#### [GOAL OF THE EXERCISE]
Lines with the word "agent" in them must be copied from the records below.

#### [Recorded data]
·····

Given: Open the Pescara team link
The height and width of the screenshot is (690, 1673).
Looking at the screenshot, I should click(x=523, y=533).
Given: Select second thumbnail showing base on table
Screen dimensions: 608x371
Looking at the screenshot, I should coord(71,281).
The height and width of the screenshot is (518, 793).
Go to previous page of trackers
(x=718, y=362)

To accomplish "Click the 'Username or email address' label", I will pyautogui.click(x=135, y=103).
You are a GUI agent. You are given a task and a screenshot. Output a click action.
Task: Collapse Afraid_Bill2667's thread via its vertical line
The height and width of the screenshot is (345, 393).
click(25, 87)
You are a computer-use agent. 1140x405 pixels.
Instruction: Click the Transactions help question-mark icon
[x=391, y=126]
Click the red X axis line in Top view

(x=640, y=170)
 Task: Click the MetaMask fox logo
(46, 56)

·····

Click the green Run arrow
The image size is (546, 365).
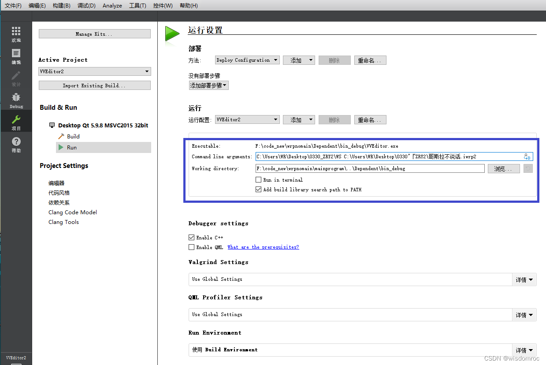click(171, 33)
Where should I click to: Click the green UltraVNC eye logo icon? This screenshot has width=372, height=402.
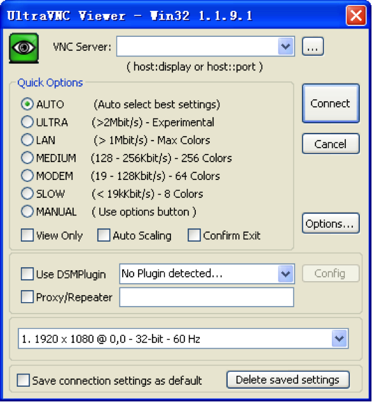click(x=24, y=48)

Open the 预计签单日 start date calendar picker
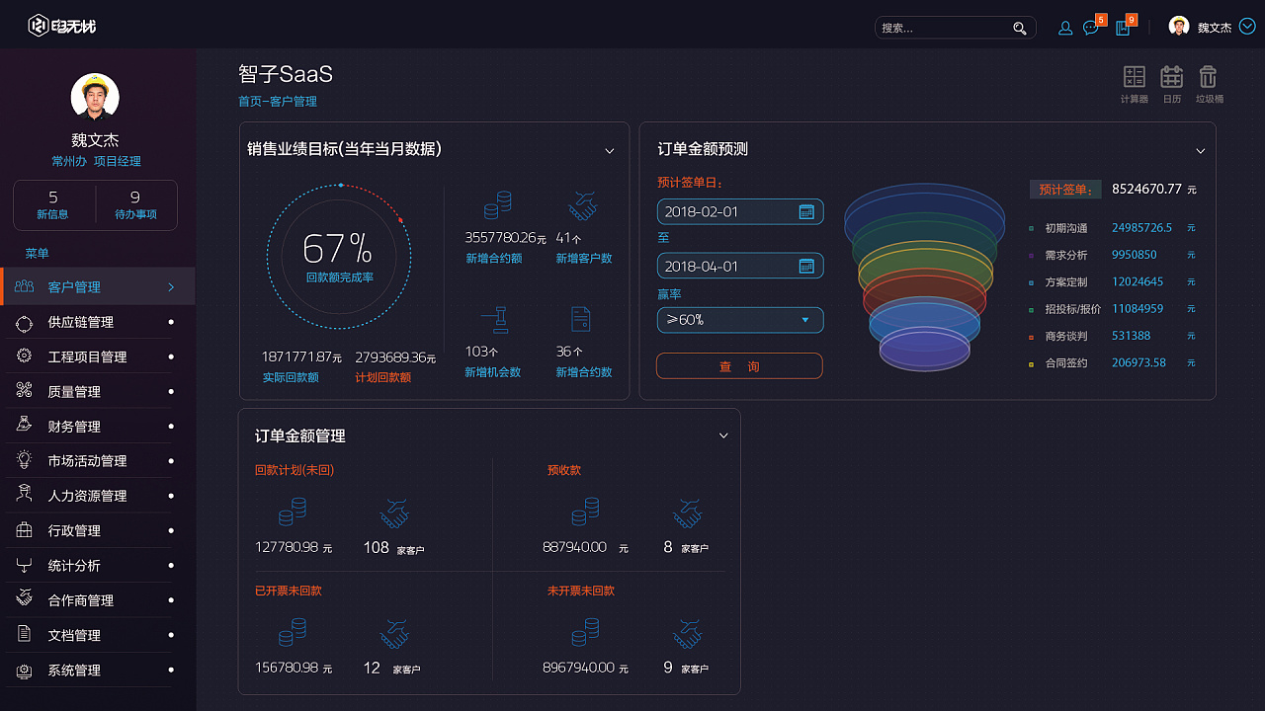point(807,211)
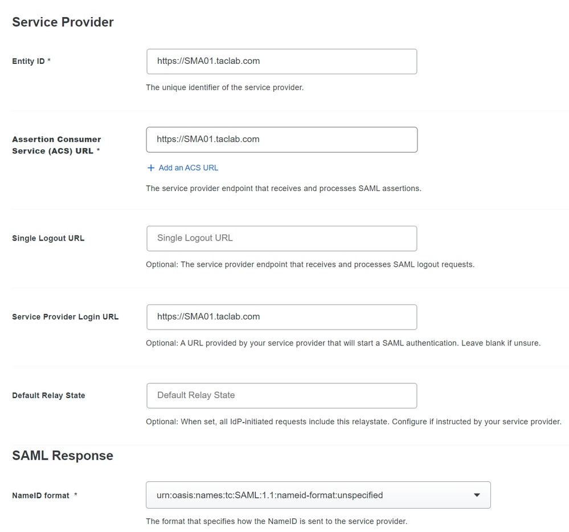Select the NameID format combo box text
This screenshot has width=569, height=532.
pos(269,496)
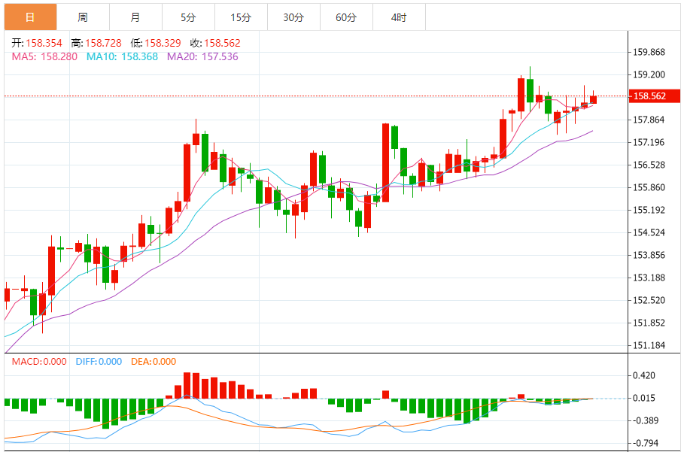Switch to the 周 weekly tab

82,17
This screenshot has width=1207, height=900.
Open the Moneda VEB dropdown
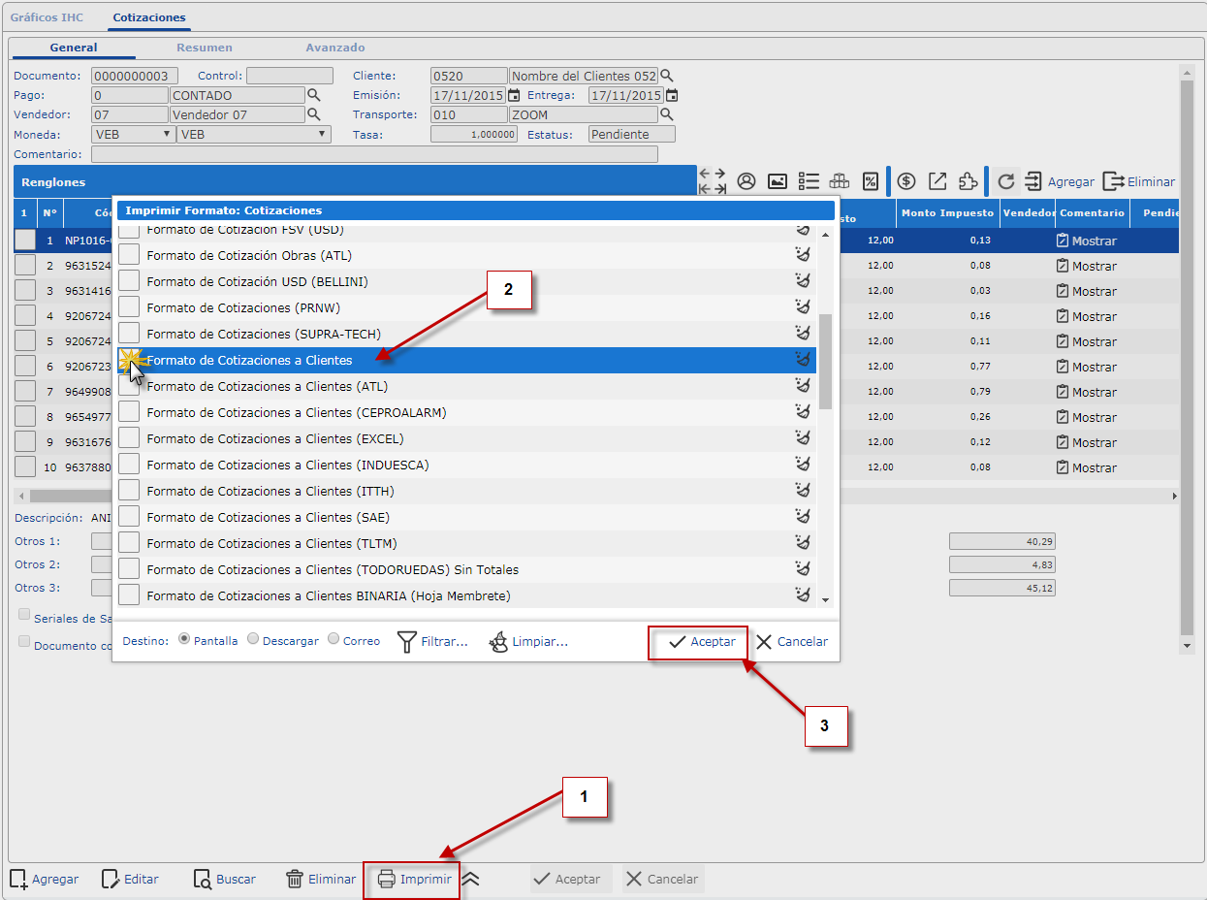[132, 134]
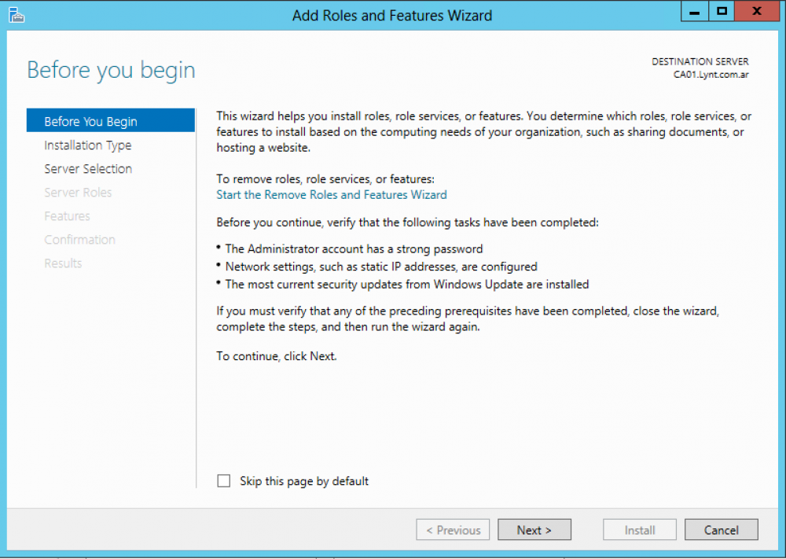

·····

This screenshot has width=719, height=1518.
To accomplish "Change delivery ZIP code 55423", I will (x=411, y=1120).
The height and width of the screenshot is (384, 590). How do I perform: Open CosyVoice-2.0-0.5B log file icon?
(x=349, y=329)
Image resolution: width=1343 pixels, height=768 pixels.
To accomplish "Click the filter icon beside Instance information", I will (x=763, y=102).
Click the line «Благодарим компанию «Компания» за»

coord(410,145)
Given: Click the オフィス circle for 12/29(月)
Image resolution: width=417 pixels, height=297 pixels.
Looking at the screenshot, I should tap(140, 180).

·····

#### [SOLUTION FOR THIS PROBLEM]
You are a GUI agent. You are given a task and a screenshot. Output a click action.
You are a computer-use agent. 1140x405 pixels.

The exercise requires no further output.